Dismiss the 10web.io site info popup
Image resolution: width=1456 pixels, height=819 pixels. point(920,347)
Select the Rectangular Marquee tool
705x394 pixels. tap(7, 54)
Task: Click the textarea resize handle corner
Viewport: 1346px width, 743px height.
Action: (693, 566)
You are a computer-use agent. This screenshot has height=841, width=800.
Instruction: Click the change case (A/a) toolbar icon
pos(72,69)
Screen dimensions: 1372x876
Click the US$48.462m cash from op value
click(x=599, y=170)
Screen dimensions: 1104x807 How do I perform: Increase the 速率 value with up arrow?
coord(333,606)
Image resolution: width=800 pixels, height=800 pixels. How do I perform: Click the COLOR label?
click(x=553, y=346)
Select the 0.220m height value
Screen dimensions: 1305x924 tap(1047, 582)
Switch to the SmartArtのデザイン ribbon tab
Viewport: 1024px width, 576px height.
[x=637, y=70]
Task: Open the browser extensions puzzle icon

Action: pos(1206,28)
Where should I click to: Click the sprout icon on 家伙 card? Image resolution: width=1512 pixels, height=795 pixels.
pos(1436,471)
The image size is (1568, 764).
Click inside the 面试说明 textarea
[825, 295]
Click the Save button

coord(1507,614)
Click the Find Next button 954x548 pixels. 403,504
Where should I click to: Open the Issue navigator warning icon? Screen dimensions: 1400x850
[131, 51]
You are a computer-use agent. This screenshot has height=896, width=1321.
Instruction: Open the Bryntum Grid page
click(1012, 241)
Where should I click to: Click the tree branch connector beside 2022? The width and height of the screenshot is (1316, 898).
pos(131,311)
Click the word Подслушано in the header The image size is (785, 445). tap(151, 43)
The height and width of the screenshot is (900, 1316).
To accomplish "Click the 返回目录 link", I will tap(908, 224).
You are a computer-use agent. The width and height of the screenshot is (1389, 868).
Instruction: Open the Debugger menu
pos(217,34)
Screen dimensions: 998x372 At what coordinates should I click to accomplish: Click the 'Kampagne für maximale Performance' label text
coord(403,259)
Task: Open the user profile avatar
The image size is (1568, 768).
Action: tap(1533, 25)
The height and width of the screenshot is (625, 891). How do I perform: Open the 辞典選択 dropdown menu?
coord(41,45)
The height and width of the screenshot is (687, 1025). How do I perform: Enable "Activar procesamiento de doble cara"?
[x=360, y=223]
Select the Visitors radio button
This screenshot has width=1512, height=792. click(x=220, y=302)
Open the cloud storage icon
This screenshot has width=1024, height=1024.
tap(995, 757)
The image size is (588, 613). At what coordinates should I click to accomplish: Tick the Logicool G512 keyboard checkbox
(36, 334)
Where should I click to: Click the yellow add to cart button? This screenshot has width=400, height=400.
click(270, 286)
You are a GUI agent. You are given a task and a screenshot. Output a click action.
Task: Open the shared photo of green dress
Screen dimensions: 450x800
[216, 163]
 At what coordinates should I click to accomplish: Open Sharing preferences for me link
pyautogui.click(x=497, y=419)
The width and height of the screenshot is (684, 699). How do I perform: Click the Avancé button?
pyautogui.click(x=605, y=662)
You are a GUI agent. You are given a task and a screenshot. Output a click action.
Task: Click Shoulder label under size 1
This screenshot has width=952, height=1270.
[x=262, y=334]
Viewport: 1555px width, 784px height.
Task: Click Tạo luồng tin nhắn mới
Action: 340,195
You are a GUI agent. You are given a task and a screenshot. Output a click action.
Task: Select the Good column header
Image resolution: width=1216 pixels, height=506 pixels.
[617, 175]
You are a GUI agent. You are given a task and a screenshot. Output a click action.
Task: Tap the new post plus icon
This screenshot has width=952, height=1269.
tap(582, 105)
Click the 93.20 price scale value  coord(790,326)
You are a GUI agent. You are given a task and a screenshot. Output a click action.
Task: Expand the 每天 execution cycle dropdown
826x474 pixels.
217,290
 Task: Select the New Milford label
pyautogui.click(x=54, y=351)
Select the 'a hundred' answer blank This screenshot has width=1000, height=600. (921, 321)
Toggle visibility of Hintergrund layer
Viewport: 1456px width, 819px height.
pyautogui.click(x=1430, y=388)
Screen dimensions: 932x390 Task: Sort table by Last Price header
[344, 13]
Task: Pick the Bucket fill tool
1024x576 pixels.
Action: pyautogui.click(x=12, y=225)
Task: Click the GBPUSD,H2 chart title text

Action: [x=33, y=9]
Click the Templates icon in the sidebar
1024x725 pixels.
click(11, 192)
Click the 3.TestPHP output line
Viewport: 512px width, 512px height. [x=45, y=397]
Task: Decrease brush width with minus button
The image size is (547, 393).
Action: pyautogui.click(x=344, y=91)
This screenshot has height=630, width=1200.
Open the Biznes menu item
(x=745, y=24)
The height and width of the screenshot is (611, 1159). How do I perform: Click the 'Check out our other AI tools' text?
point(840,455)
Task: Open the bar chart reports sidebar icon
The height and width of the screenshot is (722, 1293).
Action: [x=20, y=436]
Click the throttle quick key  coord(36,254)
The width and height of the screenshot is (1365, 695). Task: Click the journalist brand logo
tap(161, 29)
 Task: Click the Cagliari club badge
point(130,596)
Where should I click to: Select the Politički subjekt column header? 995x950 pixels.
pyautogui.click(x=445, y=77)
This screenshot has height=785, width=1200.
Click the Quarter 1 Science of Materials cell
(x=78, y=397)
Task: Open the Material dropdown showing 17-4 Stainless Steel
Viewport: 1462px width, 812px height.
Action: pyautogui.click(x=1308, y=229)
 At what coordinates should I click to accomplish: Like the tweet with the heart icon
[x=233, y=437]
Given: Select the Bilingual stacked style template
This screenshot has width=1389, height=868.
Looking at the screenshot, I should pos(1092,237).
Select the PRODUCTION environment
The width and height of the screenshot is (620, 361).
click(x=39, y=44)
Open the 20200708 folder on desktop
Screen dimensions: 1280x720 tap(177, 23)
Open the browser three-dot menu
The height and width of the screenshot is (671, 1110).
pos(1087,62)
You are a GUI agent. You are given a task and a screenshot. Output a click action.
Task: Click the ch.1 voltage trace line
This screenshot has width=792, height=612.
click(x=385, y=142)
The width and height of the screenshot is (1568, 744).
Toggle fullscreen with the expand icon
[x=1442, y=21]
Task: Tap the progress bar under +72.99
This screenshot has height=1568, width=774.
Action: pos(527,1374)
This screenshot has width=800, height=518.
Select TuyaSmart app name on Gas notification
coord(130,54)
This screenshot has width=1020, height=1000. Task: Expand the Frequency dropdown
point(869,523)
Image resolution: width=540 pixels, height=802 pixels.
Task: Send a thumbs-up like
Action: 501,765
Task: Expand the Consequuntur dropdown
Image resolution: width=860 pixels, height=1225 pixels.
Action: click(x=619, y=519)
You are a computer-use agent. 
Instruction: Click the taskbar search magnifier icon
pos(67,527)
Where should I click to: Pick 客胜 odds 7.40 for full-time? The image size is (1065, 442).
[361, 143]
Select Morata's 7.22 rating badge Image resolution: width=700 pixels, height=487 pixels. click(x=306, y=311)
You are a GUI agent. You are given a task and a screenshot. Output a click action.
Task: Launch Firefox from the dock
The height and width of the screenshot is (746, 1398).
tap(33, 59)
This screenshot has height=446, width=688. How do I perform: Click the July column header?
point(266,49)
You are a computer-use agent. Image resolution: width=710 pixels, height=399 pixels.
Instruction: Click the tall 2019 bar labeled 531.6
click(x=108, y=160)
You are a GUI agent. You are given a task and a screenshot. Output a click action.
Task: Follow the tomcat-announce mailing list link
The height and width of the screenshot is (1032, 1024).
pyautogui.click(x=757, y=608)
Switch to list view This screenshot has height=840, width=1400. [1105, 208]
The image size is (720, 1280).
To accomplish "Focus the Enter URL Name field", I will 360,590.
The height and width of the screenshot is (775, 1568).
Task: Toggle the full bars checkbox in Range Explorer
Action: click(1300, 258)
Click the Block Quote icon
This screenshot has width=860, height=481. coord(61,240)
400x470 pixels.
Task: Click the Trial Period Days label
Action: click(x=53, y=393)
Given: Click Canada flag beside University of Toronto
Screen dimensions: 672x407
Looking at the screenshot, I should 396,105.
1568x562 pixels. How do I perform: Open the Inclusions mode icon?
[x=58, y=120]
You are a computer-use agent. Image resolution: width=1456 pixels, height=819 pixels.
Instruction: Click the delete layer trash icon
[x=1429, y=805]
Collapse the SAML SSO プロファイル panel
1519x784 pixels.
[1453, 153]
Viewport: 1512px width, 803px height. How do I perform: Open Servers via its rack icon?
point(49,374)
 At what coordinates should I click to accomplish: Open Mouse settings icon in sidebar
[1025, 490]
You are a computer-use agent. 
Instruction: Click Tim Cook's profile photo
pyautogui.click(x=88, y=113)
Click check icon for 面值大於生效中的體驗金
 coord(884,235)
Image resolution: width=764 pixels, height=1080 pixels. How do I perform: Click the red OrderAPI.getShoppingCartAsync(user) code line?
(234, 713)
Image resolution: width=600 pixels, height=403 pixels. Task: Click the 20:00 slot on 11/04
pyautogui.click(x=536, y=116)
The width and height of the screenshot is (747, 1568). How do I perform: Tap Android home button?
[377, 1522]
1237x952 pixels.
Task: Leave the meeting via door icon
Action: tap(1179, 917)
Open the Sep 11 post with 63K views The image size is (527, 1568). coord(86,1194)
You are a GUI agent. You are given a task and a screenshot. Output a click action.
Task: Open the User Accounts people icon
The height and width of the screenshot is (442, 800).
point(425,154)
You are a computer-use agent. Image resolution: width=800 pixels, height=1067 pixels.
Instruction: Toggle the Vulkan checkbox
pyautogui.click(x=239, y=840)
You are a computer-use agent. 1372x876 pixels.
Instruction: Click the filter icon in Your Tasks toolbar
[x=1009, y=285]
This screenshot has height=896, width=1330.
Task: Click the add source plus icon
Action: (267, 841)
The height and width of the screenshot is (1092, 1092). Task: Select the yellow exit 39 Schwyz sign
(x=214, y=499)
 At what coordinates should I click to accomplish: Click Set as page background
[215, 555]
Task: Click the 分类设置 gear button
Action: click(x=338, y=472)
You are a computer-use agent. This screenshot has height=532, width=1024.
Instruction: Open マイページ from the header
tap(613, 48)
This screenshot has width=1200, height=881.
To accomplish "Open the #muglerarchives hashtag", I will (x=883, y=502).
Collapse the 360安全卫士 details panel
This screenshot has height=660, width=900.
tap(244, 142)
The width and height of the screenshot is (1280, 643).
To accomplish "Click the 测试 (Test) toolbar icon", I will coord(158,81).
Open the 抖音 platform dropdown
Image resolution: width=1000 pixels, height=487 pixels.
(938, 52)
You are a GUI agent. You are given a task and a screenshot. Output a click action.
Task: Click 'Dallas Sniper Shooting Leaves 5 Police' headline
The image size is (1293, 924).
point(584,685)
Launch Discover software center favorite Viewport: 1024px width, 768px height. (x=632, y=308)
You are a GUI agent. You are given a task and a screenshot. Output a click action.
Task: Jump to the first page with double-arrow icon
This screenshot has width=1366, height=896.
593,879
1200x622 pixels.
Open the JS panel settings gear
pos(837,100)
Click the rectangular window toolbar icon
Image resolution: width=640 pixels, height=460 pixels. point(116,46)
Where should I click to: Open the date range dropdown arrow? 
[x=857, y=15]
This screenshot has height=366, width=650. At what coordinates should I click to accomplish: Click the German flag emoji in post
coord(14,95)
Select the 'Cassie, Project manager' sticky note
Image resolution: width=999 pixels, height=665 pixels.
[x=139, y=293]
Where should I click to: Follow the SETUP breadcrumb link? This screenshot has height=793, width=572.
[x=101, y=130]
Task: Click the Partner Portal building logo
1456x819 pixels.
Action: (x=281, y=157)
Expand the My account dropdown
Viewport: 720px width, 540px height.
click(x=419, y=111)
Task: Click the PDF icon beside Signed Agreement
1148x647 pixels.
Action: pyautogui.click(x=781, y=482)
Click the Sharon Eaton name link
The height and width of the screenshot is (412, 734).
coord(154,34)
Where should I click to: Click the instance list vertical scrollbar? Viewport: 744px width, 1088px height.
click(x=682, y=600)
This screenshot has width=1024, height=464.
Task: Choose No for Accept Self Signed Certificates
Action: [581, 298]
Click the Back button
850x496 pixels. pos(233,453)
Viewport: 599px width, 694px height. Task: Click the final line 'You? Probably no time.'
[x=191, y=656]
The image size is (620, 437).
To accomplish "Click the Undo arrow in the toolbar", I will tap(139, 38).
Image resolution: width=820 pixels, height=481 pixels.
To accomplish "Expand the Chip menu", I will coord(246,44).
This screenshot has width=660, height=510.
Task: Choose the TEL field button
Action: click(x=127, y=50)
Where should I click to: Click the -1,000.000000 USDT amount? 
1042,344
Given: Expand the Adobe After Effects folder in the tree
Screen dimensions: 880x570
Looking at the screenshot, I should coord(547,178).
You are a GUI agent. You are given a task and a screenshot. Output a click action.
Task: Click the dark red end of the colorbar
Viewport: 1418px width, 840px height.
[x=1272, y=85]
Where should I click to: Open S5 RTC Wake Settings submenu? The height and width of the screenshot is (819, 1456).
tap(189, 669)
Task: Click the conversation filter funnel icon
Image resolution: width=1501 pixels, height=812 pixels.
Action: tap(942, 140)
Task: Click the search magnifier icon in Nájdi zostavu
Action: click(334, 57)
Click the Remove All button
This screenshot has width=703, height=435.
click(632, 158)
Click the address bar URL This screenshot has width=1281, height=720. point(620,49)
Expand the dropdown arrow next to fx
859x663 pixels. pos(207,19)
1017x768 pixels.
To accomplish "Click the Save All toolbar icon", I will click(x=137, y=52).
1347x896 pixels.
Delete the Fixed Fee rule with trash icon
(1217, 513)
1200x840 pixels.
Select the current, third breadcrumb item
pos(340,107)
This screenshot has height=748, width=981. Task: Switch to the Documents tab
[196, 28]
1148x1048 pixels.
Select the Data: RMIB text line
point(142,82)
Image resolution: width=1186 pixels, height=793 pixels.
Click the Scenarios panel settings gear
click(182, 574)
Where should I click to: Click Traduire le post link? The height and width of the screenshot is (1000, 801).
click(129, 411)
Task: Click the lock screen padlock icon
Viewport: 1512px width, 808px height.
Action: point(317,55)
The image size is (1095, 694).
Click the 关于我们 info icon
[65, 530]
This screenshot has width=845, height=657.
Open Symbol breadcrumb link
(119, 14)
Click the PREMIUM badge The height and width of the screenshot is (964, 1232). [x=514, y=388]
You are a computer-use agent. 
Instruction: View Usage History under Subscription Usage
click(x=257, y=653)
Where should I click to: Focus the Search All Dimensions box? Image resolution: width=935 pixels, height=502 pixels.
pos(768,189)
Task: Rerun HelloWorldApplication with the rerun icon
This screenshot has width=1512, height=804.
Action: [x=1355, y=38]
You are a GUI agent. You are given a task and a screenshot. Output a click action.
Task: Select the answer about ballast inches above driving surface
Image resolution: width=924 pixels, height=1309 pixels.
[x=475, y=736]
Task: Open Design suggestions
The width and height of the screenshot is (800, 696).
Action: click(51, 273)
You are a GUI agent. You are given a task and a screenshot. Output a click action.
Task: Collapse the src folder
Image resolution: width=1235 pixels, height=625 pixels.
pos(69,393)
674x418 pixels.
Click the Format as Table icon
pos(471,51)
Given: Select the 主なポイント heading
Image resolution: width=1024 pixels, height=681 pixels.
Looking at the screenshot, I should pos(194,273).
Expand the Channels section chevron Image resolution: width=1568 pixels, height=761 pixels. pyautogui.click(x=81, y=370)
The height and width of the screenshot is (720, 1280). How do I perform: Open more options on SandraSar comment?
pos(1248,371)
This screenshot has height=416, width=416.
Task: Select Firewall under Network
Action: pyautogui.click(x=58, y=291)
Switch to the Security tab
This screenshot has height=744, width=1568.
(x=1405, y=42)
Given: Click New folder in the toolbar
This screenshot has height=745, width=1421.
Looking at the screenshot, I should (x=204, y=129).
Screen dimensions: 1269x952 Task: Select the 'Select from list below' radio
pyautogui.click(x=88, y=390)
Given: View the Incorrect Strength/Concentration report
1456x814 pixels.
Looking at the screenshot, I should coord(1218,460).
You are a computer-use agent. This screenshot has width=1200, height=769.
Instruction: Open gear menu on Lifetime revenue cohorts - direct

## Exercise directions
Please rewrite the part of the records that opens with the line containing "Screen dimensions: 1104x807" and closes with the line containing "will tap(908, 224).", changing "Where should I click to" to "Which spot should I click to" and leaving everything else as it is.

## Problem solution
Screen dimensions: 1104x807 How do I perform: Increase the 速率 value with up arrow?
coord(333,606)
Image resolution: width=800 pixels, height=800 pixels. How do I perform: Click the COLOR label?
click(x=553, y=346)
Select the 0.220m height value
Screen dimensions: 1305x924 tap(1047, 582)
Switch to the SmartArtのデザイン ribbon tab
Viewport: 1024px width, 576px height.
[x=637, y=70]
Task: Open the browser extensions puzzle icon

Action: pos(1206,28)
Which spot should I click to: Click the sprout icon on 家伙 card? Image resolution: width=1512 pixels, height=795 pixels.
pos(1436,471)
The image size is (1568, 764).
Click inside the 面试说明 textarea
[825, 295]
Click the Save button

coord(1507,614)
Click the Find Next button 954x548 pixels. 403,504
Which spot should I click to: Open the Issue navigator warning icon? Screen dimensions: 1400x850
[131, 51]
You are a computer-use agent. This screenshot has height=896, width=1321.
Instruction: Open the Bryntum Grid page
click(1012, 241)
Which spot should I click to: Click the tree branch connector beside 2022? The width and height of the screenshot is (1316, 898).
pos(131,311)
Click the word Подслушано in the header The image size is (785, 445). tap(151, 43)
The height and width of the screenshot is (900, 1316).
To accomplish "Click the 返回目录 link", I will tap(908, 224).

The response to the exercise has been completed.